- Herausforderung A:
Aktualisiere im Text über die Karstadt-Umsätze den Abschnitt von „Karstadt-Umsätze schrumpften noch“ bis „20 Prozent ein.“, indem du „Konkurrenten“ durch „Mitbewerber“ ersetzt. Gib den so geänderten Abschnitt wieder.

Karstadt-Umsätze schrumpften noch stärker
Als Galionsfigur des Kaufhaussterbens werden häufig Karstadt und Kaufhof bemüht. Die beiden Unternehmen waren bis 2020 Konkurrenten, bevor sie in der Galeria Karstadt Kaufhof GmbH gebündelt wurden. Wie stark die Einbußen in den 2010er Jahren im Warenhausgeschäft ausgefallen sind, zeigen exemplarisch die Umsätze von Karstadt: Laut dem Statistikportal Statista sind die nämlich von 2008 bis 2017 um mehr als 46 Prozent eingebrochen - und damit deutlich stärker als die ohnehin schon angeschlagenen Wettbewerber. Der damalige Konkurrent Kaufhof büßte im gleichen Zeitraum knapp 20 Prozent ein.

- Vorliegende Zeilen:
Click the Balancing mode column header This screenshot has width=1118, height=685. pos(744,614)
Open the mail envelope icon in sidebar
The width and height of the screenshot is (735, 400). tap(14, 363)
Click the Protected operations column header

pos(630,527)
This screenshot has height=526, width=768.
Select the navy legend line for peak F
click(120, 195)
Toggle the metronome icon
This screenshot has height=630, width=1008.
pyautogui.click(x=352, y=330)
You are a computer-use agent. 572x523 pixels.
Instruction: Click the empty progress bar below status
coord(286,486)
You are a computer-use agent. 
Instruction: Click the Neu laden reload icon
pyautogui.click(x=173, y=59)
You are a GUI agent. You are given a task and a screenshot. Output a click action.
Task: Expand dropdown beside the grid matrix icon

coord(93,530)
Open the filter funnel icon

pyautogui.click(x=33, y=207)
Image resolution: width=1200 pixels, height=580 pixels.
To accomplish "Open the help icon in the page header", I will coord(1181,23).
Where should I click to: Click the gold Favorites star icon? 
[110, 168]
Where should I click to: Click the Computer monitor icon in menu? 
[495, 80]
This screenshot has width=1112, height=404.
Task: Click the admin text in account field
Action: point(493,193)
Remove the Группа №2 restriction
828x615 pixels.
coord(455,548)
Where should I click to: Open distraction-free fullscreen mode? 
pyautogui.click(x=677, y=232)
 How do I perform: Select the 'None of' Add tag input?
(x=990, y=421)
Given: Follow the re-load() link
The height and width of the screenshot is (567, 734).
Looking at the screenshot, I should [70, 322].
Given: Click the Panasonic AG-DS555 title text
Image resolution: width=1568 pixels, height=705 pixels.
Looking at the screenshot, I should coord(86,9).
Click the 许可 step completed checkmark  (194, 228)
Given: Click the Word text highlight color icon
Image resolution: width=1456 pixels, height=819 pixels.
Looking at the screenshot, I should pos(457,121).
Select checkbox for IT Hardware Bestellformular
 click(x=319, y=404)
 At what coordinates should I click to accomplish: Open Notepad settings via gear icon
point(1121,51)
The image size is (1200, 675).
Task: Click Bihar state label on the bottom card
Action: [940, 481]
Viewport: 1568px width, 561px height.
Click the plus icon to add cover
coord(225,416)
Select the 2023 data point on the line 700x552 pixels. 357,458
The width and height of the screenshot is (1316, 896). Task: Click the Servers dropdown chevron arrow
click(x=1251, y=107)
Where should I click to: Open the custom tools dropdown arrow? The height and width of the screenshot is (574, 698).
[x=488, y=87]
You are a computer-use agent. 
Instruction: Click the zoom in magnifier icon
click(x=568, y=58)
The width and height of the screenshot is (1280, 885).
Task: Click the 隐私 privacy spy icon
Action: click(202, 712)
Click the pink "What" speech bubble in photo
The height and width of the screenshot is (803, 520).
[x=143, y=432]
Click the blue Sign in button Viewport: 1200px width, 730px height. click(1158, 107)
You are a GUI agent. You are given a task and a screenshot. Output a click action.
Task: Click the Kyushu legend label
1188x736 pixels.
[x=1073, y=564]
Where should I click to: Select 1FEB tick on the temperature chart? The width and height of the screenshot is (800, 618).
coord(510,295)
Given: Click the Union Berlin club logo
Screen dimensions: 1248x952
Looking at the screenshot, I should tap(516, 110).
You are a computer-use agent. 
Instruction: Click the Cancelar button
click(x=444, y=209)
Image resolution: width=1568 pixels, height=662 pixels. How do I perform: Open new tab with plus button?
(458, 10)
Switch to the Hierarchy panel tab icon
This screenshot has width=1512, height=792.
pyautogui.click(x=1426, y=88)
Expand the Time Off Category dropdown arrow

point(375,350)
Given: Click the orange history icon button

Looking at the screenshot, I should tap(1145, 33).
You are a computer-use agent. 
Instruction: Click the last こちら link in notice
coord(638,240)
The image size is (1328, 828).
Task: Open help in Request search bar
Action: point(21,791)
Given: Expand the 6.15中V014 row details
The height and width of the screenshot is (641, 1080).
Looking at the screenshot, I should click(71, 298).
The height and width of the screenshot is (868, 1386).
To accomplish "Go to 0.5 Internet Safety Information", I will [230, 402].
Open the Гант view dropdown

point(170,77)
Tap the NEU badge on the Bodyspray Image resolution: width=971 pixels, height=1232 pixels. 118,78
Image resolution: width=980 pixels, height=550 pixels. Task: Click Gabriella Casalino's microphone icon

- Herausforderung B:
Stelle die oben aufgeführten Zeilen vom Anfang bis einschließlich der Zeile mit „pyautogui.click(x=352, y=330)“ als Markdown-Tabelle mit den Spalten „Nr“ und „Inhalt“ dar. Leerzeilen lässt du weg.

- Lösung zur Übung A:
Karstadt-Umsätze schrumpften noch stärker
Als Galionsfigur des Kaufhaussterbens werden häufig Karstadt und Kaufhof bemüht. Die beiden Unternehmen waren bis 2020 Mitbewerber, bevor sie in der Galeria Karstadt Kaufhof GmbH gebündelt wurden. Wie stark die Einbußen in den 2010er Jahren im Warenhausgeschäft ausgefallen sind, zeigen exemplarisch die Umsätze von Karstadt: Laut dem Statistikportal Statista sind die nämlich von 2008 bis 2017 um mehr als 46 Prozent eingebrochen - und damit deutlich stärker als die ohnehin schon angeschlagenen Wettbewerber. Der damalige Konkurrent Kaufhof büßte im gleichen Zeitraum knapp 20 Prozent ein.

- Lösung zur Übung B:
| Nr | Inhalt |
|---|---|
| 1 | Click the Balancing mode column header This screenshot has width=1118, height=685. pos(744,614) |
| 2 | Open the mail envelope icon in sidebar |
| 3 | The width and height of the screenshot is (735, 400). tap(14, 363) |
| 4 | Click the Protected operations column header |
| 5 | pos(630,527) |
| 6 | This screenshot has height=526, width=768. |
| 7 | Select the navy legend line for peak F |
| 8 | click(120, 195) |
| 9 | Toggle the metronome icon |
| 10 | This screenshot has height=630, width=1008. |
| 11 | pyautogui.click(x=352, y=330) |